- **ACTIVITY**
Leaving out all images, return the entries below exactly.
*** Opening of RECORDS FOR THIS TASK ***
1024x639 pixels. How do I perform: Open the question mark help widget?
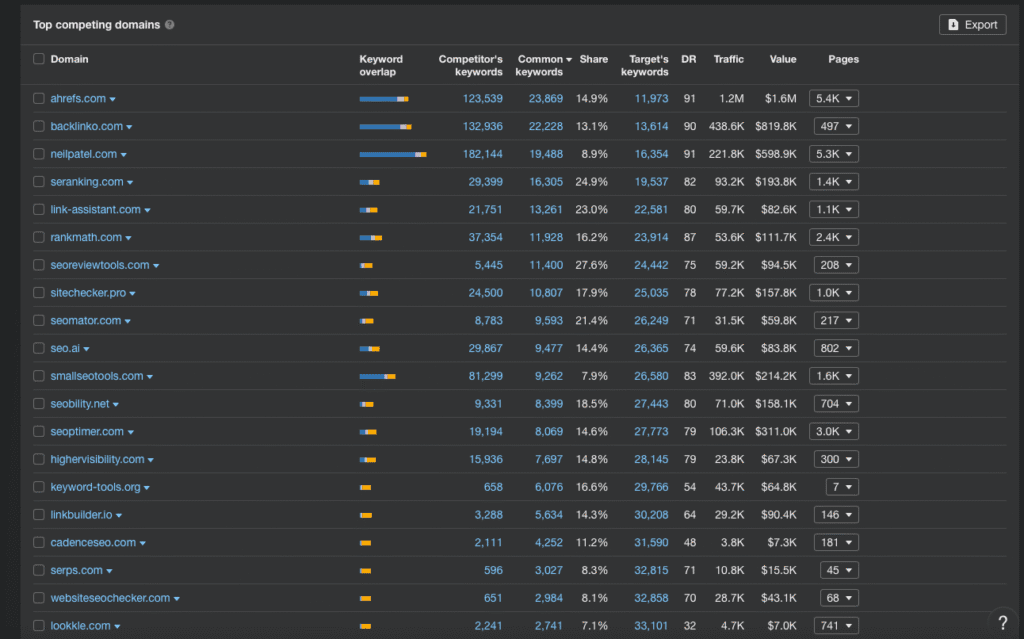click(1002, 621)
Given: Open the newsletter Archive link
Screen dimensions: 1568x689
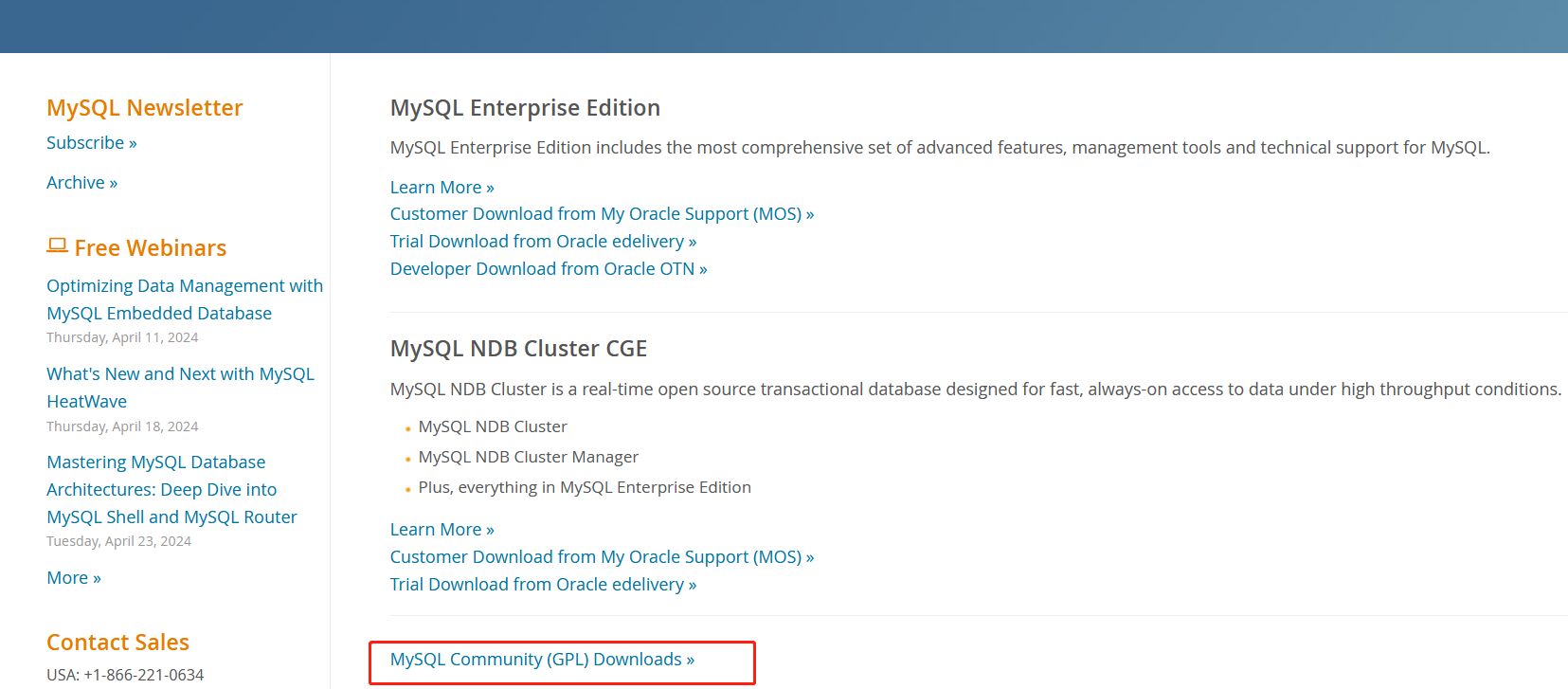Looking at the screenshot, I should [82, 183].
*** Close of RECORDS FOR THIS TASK ***
- **RESULT BELOW**
1024x639 pixels. How do I perform: Open the question mark help widget?
click(1002, 621)
Given: Open the newsletter Archive link
Screen dimensions: 1568x689
Looking at the screenshot, I should [82, 183].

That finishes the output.